How Veterinary Practices are Valued & Priced

How do we value practices?

As the first and oldest veterinary practice brokerage, Simmons uses progressive practice valuation methods to determine the accurate value of today’s practices. We don’t follow the method of a percentage of gross income because it doesn’t give a true representation of the practice’s past and future earnings performance. Instead, we use a more precise income-based approach that determines value by capitalizing earnings.

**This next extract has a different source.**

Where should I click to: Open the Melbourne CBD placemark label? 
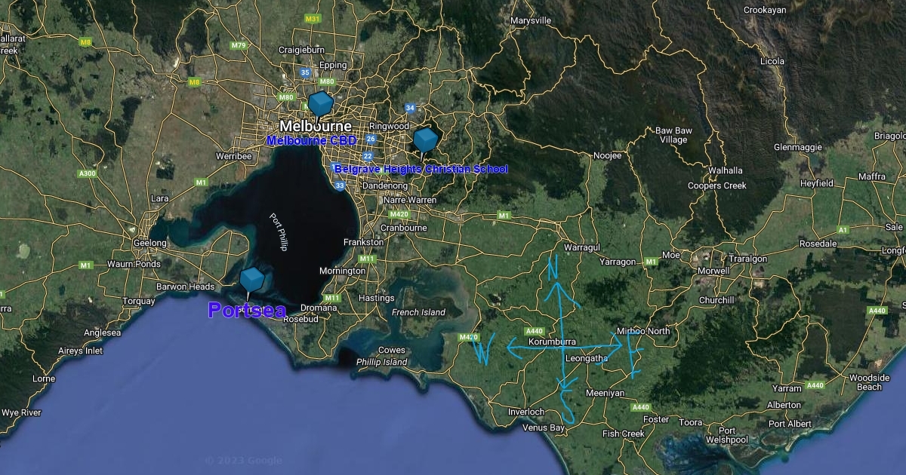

Many factors are considered when determining a practice’s value. Simmons will examine practice profitability, net cash flow, practice growth, transferability of income to a new owner, client loyalty, geographic location, facility appearance, goodwill, value of tangible assets, quality of employees, and the exiting owner’s transition timeline. While numbers largely determine the sale price, Simmons considers many other factors that will ultimately affect the value and price.

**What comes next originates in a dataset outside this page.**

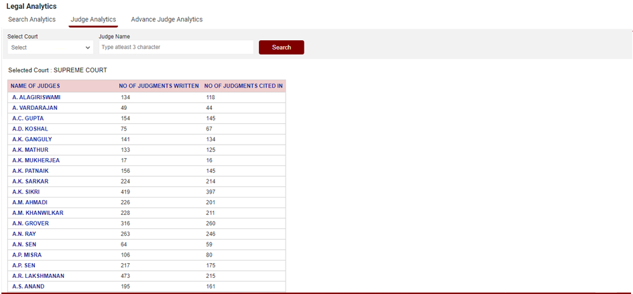Click on judge A.K. Sikri
633x294 pixels.
click(x=25, y=192)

As part of our practice valuation process, we determine net cash flow using tax returns and considering adjustments for owner compensation and perks, capital improvements, one-time expenses, and those unrelated to daily practice operation. Next, we determine the practice’s value by applying appropriate income methods of valuation to the earnings.

What affects pricing?

I could not picture this sale occurring without your assistance.  In addition, I would have never accurately have assessed our practice value without your expertise,” Mark Mathusa, DVM

Before reaching our final opinion of value, we consider the following “sanity tests
•    Does the practice’s price fit our company’s extensive market data and experience based on three decades of practice sales statistics?
•    Does the price provide an appropriate personal income for the new owner?
•    Does the price allow for a reasonable return on the buyer’s investment?
•    Are the price and terms such that the buyer will be able to obtain commercial financing?

As you can see, practice valuation requires insight into our profession, financial expertise, and business know-how. Old rules of thumb, such as practice value equals one times gross, should be retired for more sophisticated and accurate methodology. Simmons uses standards embraced by the appraisal community and contributes to practice valuation methods.